When They Go Low, We Go High
- Klaudia Zinaty

- Feb 8
- 2 min read
When I saw the recent racist imagery shared involving the President Obama and former First Lady Michelle Obama, what upset me the most wasn’t just the offensiveness of it, it was how this deeply rooted kind of dehumanization still exists. No matter how accomplished, educated, or influential someone is, racism attempts to reduce people to less than their full humanity. That is the real problem at the core of moments like this.
What I keep coming back to is how Michelle Obama has consistently chosen to respond to this kind of hate throughout her life in the public eye. She has never denied the pain of it. She has spoken openly about how words and images can wound, especially when they echo centuries of harm. And yet, she refuses to let bitterness or retaliation define her. Instead, she leads with dignity, clarity, and purpose. That choice, to me, is one of the most powerful forms of empowerment.
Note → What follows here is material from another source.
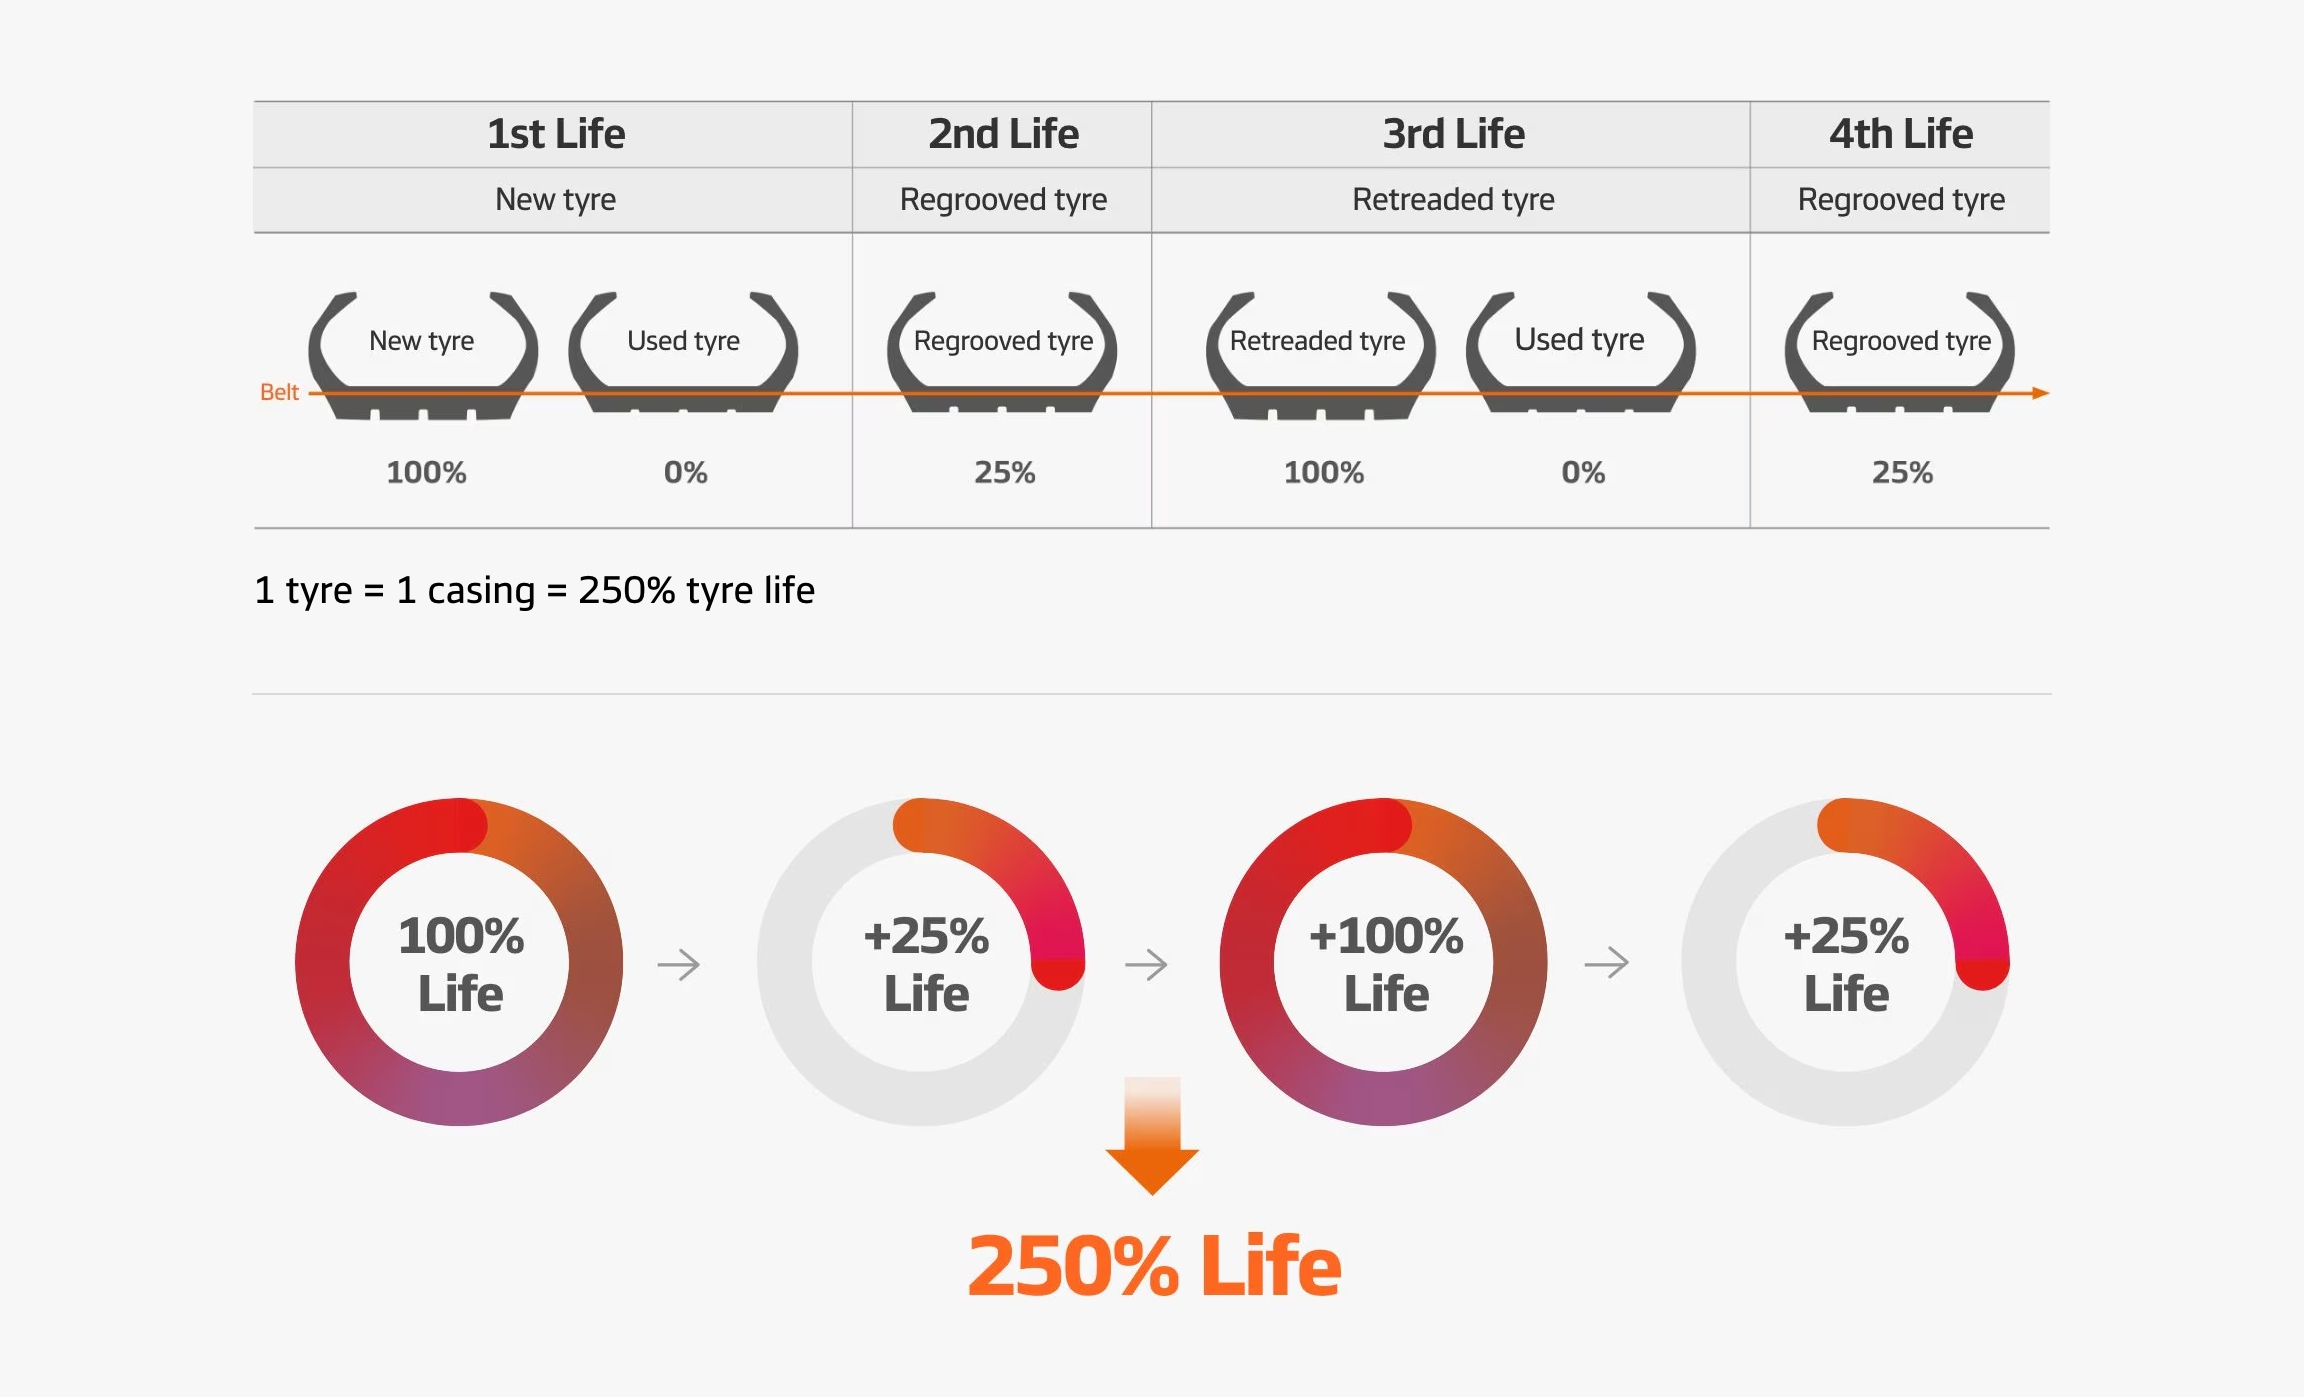Click the 4th Life column header

1900,134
“When they go low, we go high” isn’t about silence or weakness. It’s about self-respect. It’s about understanding that reacting with cruelty only keeps us trapped in the same cycle. Michelle Obama’s approach reminds me that strength is not about matching someone else’s negativity, it’s about standing so firmly in your values that nothing can knock you off center.
As a woman, and as someone deeply committed to women’s empowerment, this resonates on a very personal level. Women, especially women of colour, are often expected to carry grace in moments when they are least protected. And yet, history shows us that real change happens when women choose empathy without surrendering their power, and courage without losing their compassion.
Our belief that we rise by lifting others feels especially relevant in moments like this. Lifting others doesn’t only mean celebrating wins or applauding success. It means standing up for someone’s humanity when it’s challenged. It means refusing to laugh along, stay silent, or look away when someone is diminished. It means choosing to be part of the solution, even when it’s uncomfortable.
I also think about how easily this mantra can live in our everyday lives. It’s in how we speak about people, and how we respond when someone makes an ignorant comment. It’s in how we show up at work, in our communities, and online. Going high is not a grand gesture, it’s a daily practice.
Racism isn’t dismantled overnight, and it isn’t solved by outrage alone. It’s addressed through consistent choices to lead with humanity, to uplift rather than tear down, and to hold ourselves to a higher standard even when others don’t. Michelle Obama embodies that truth, not because she ignores harm, but because she refuses to let harm define her.
That’s the reminder I’m holding onto: we don’t rise by pushing others down, and we don’t protect our dignity by abandoning our values. We rise, together, when we choose to lift, affirm, and go high, every single day.